The answer of course is that I, like my friend John Gruber, am secretly in the pay of Apple.
…sorry, I’m a little punchy tonight. Overtired.
One of the things that we all care about is helping children to engage with reading. We hope to make a lot of use of electronic books - particularly in English where the classic texts are available free or very cheaply. This is one area where an iPad trounces a netbook.
From a deployment point of view, iBooks is a bit more complex than deploying apps. Let me explain.
Deploying the iBooks application itself is no more difficult than any other application. Additionally, iTunes Home Sharing is also “book aware” - new books will be synced across the shares just as apps are.
The question is: how do you get an iBooks ePub file into your master iTunes library when you can’t buy and download an iBook directly in iTunes on Mac OS X?
Think about it: you cannot browse or buy an iBook from a Mac OS X machine. You need an iPad to acquire an iBook file. What are you gonna do? On top of that, remember that there are three iTunes accounts in play here so, if I want to distribute an iBook to the entire school, I need to buy it under three accounts.
For apps, I’m running three user accounts on my Mac mini, logging in as each and clicking “Buy” in iTunes. For iBooks - not so simple.
Solution The First: one “purchasing iPad” per account
The simplest solution is to have one iPad for each account that is used to purchase iBooks.
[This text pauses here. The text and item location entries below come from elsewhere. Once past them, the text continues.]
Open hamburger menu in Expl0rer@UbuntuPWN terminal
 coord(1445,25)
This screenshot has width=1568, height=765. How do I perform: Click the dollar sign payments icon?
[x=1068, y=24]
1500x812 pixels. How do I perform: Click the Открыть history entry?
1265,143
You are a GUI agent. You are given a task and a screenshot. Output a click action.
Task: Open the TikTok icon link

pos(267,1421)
This iPad then needs to be synced to some iTunes account that will be Home Share’ed from in order to get the file out to other users.
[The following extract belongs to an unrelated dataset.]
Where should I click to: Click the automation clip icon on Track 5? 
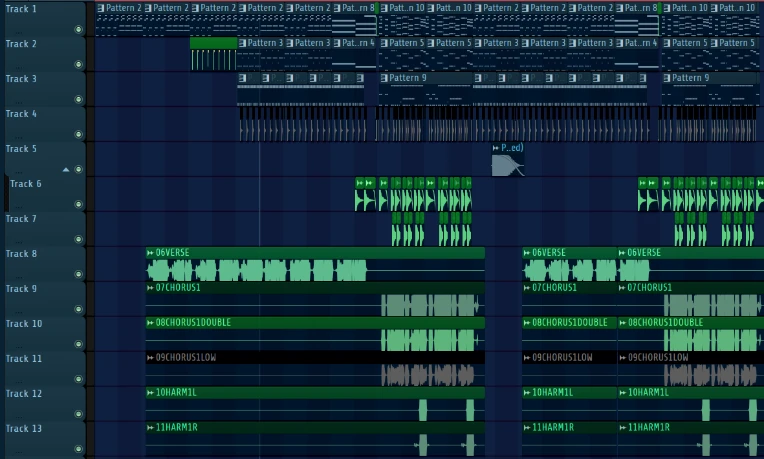(x=495, y=148)
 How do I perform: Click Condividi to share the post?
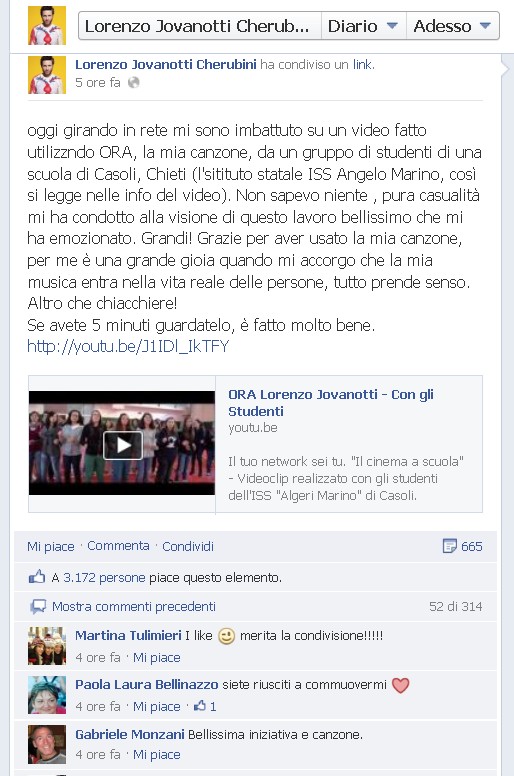[x=188, y=546]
This will work for our Primary school, where each library looks at all the others. I can just ask one of the teachers to buy the book on someone’s iPad, sync it, and the file will make its way into all the other libraries.
For secondary, it’s not so simple. I will need one iPad that I use to buy iBooks on. I’ll then sync it to my master computer. That will put the file into the master library and then everyone else will get it. The big downside is that you need a dedicated iPad just to do this. In fact, you need two dedicated iPads - one for each account.
Solution The Second: one iPad, re-authorised for different accounts
Turns out that this solution simply doesn’t work or, rather, doesn’t work simply. The iBooks store is a wee bit smarter than the App Store. If a book is installed in the library on that device, the “BUY NOW” button becomes a disabled “DOWNLOADED” button, so you can’t get it again.
What you need to do here is:
- Authorise the iPad for iTunes account A
- Download the book
- Sync to account A on the computer.
- Sync the iPad to account B on the computer, breaking the link with account A
- Delete the book from the device’s library (to enable the Download button)
- Download the book again
- Sync it back to account B
- Sync the iPad to account C, breaking the link with B
- Delete the book from the device’s library (to enable the Download button)
- Download the book again
- Sync it back to account C
Cripes! It’s not easy or fun but at least there are no new rules for DRM on books. They behave the same way as apps.
Of course, if you follow me on Twitter, you’ll know that I’ve been critical of the selection in iBooks and, more particularly, the price. I cannot, at the moment, see us spending a lot of money in the iBooks store.
I’ve also been asked to look into Kindle books. Haven’t had time yet but that’s on the horizon too.